Work through the entries below and show every line in which "computer" is found.

====== INPUT DATA ======

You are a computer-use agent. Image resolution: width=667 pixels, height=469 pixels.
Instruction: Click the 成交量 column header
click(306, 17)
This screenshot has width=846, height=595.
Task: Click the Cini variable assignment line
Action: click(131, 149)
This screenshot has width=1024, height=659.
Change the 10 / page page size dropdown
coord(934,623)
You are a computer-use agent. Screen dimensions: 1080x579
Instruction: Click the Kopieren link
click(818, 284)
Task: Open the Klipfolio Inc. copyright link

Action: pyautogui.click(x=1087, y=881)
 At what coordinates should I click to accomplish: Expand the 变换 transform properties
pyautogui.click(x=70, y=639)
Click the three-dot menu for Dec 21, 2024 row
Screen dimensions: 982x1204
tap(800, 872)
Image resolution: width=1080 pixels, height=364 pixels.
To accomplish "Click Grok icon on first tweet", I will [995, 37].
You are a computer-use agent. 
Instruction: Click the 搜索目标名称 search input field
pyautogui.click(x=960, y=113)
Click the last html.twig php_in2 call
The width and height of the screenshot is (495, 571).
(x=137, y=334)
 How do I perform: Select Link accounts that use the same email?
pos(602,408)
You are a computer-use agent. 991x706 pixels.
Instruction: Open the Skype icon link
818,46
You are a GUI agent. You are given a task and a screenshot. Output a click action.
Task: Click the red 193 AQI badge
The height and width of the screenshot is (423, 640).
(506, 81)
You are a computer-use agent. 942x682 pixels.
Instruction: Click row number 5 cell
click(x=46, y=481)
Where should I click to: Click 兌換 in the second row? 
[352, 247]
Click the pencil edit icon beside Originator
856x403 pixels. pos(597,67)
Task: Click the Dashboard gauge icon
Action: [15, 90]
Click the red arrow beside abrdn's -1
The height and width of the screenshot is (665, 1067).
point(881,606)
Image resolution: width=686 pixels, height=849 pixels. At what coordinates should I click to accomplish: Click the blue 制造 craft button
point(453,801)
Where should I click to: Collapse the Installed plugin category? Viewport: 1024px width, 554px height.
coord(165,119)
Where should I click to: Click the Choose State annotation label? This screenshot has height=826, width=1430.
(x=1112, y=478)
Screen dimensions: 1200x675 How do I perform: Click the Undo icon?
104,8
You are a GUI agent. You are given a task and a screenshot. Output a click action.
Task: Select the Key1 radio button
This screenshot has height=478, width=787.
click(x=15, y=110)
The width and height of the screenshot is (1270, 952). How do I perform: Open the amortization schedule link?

======

▸ PROBLEM SOLUTION:
You are a computer-use agent. Image resolution: width=667 pixels, height=469 pixels.
You are a computer-use agent. Screen dimensions: 1080x579
You are a computer-use agent. 
You are a computer-use agent. 991x706 pixels.
You are a computer-use agent. 942x682 pixels.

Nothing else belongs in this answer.